//server/stuff/Image Compression>
Main

Image Compression

Last updated on Feb 12, 2011

This page requires an update, especially to cover wavelets such as CDF 9/7, which is part of the primary lossy (after quantization) compression method for Framework2's native image format. When I get time, I'll do a write-up on the interesting bits.

Bitmaps normally require a lot more storage space as compared to text. Each character on this page is a byte, while an uncompressed bitmap with RGB channels requires 3 bytes per pixel. A 512x512 image at 3 bytes per pixel is 768KB. If we consider that a page of paper holds approximately 2500 characters, then the same space required to store a bitmap of that image could instead hold 314 pages of text.
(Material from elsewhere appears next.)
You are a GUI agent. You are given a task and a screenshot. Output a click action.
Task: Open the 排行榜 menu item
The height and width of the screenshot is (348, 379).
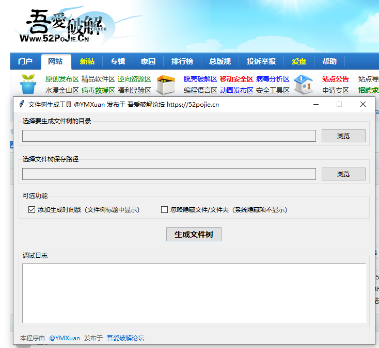click(x=182, y=61)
Images are often larger and art resources tend to take up significantly more space than any other type of resources, so it's important to find a good way to compress them.

There are a wide number of ways to hold this information in a lossy compressed form with size, memory and precision tradeoffs. In this article, I will explore image compression with the following topics:


For demonstration purposes, I'll be using this image of a forest that I found on the Wikimedia Commons here.

The large amounts of variation in colour and fine details pose a difficult challenge to compress effectively and accurately with lossy compressional algorithms in which detail is lost. At 800x528 with 3 bytes per pixel, this image requires approximately 1237 KB of storage space.

Colour channels

The channels in the top row are RGB combined and R greyscale. The channels in the bottom row are G greyscale and B greyscale.

As shown in this image, the image consists of RGB channels. Each of these three channels have high-frequency information that is difficult to compress, contains little redundancy and significantly affects the image quality because the channels are tightly correlated. To decorrelate the channels, a better storage scheme would store luminance and chroma seperately, such as YUV colourspace.

The channels in the top row are YUV combined and Y (luminance) greyscale. The channels in the bottom row are U greyscale and U greyscale, the chroma channels.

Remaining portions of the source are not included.